■ PAGE EXTRACT ■
━━━━
Partial derivative with respect to time. Well, notice I I didn't have to modify this operator. Divergence is with respect to space and phaser is a linear operator that's only with respect to time. As a result, I can just leave this operator as such. I can't do that with the der derivative with respect to time though.
However, the beautiful thing about the phaser domain is what does differentiation with respect to time turn into as an operation. Think I heard it. Yeah, you multiply by the frequency. J 2 pif. That's one of the reasons we love the phaser domain because the act of taking the derivative is like multiplying by J2 pif or J omega if you're one of those controls types integration becomes dividing by J2 pif that's what's so beautiful about it and so this becomes plus J 2 pif dphaser dphaser let's see I go over Here again I've got the divergence of B field is equal to zero and that's going to be a phaser.
I put a phaser on that but zero is zero. The divergence of the magnetic flux density phaser vector is zero going down to here. Oh and this should be curl. This should be curl. Shame on you professor D.
Look at that curl. of E field phaser curl is a linear operator with respect to space. So I don't have to change anything. I can operate on the phaser as I convert this side of the equation to the phaser domain. I cannot do that for the time derivative of magnetic flux density vector.
Instead I turn it into the multiplication of J 2 pi F B field phaser and finally the divergence of my electric flux density vector phaser. Divergence is only operating with respect to space linear operator. I can just pass the phaser transform right on through and take this as a um turn this into a phaser vector. And this should be equal to charge density phaser. So does anybody have any questions? Anybody suspect me of shenanigans in my conversion of the differential point form of Maxwell's equations into into phaser form? Everybody buy this so far? Okay.
I'm going to make some more simplifications. We are going to operate in a simple sourcefree medium. Now there are four four criterion that that this medium is going to this place where we operate our equations is going to satisfy. If it is simple, there are kind of three subcategories that we can we can spin off at. We said this is linear.
━━━━
■ PROVIDED RECORDS ■
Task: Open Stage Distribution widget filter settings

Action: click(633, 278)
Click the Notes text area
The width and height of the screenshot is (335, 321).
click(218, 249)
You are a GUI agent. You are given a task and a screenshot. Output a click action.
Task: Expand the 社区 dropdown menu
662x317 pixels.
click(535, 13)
━━━━
■ DIRECTIONS FOR THIS TASK ■
Proceed with the lecture on Maxwell's equations, picking up right after its last sentence. The items are separate material and have no connection to the lecture on Maxwell's equations.

■ THE REPLY ■
This medium is going to be linear. And all that means is that if you double the flux density, you double the field. Double the H, you'll also double the B. You double the E, you also double the D. Just about every medium that you guys have dealt with thus far has been linear.
whether they stated it or not uh in your in your classes linear. The other thing that we're going to do going to say that the the source is uh the medium is homogeneous. What does that word mean? The same. That's right. Yeah.
The same with respect to space. Homogeneous just like milk, right? I don't know why, but but in the sciences and in electromagnetics, it's always homogeneous. But when you go to the store to buy milk, it's homogeneous. It means the same thing. It's the same word, but the pronunciation is universally different.
I don't know why. One of the mysteries of life. But what is homogenized milk? And you probably don't even see, do you even know? Have you even heard of that term? Like back back when I was a kid growing up, they used to still advertise that on milk because it was a big deal, you know, back in my parents' youth to have homogenized milk. If you normally got milk from the dairy, uh they would, first of all, refrigeration was kind of like at a premium 60 or 70 years ago. So they the milk guy would come by regularly with your milk um to to feed your family uh because it would spoil if you didn't.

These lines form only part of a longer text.